▸ Task item
Please set down the data again exactly, minus the pictures.

▸ Study material
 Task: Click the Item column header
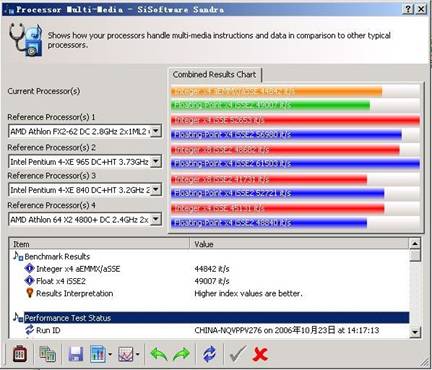tap(99, 244)
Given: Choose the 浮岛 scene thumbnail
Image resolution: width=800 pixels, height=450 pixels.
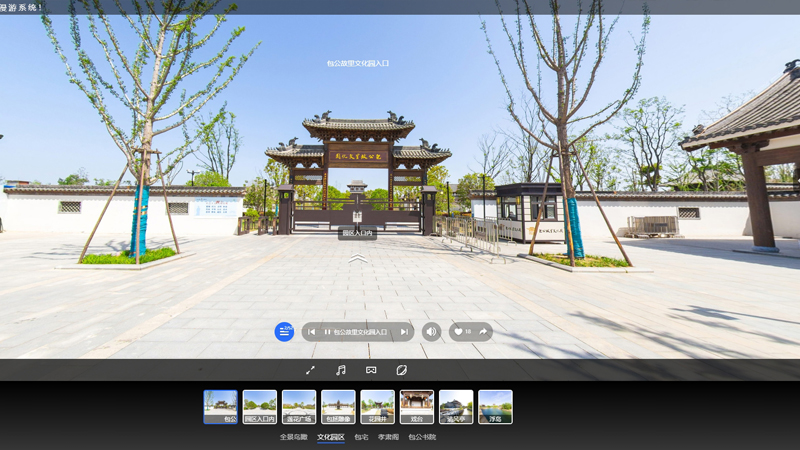Looking at the screenshot, I should 495,406.
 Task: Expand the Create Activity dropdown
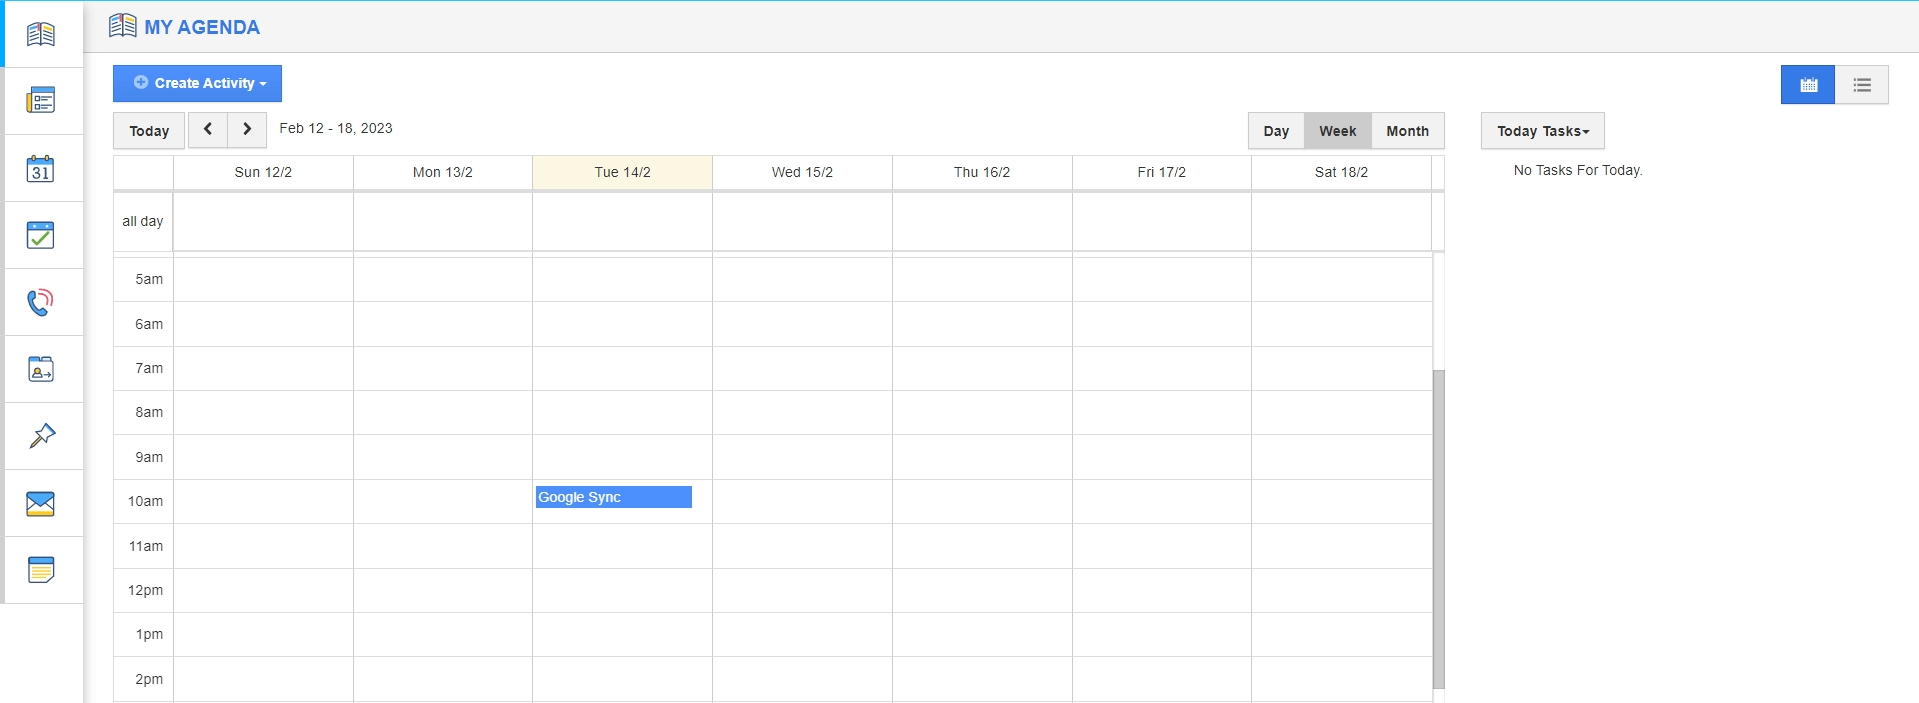pyautogui.click(x=197, y=84)
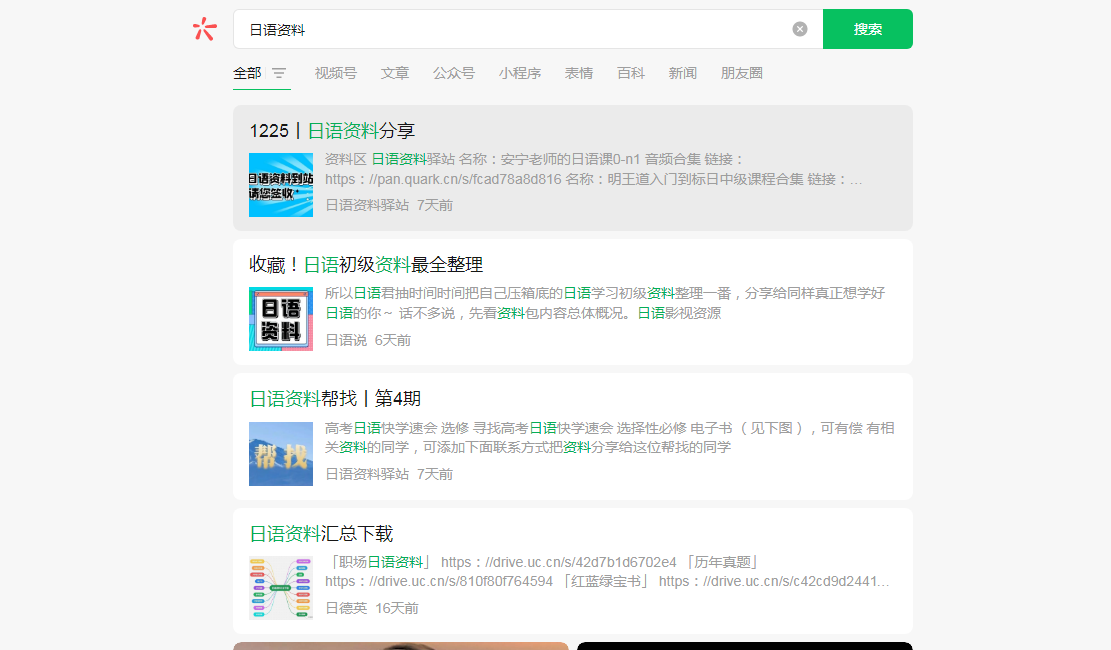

▸ Output of the exercise
 Task: Click the Item column header
tap(99, 244)
Given: Choose the 浮岛 scene thumbnail
Image resolution: width=800 pixels, height=450 pixels.
Looking at the screenshot, I should 495,406.
 Task: Expand the Create Activity dropdown
pyautogui.click(x=197, y=84)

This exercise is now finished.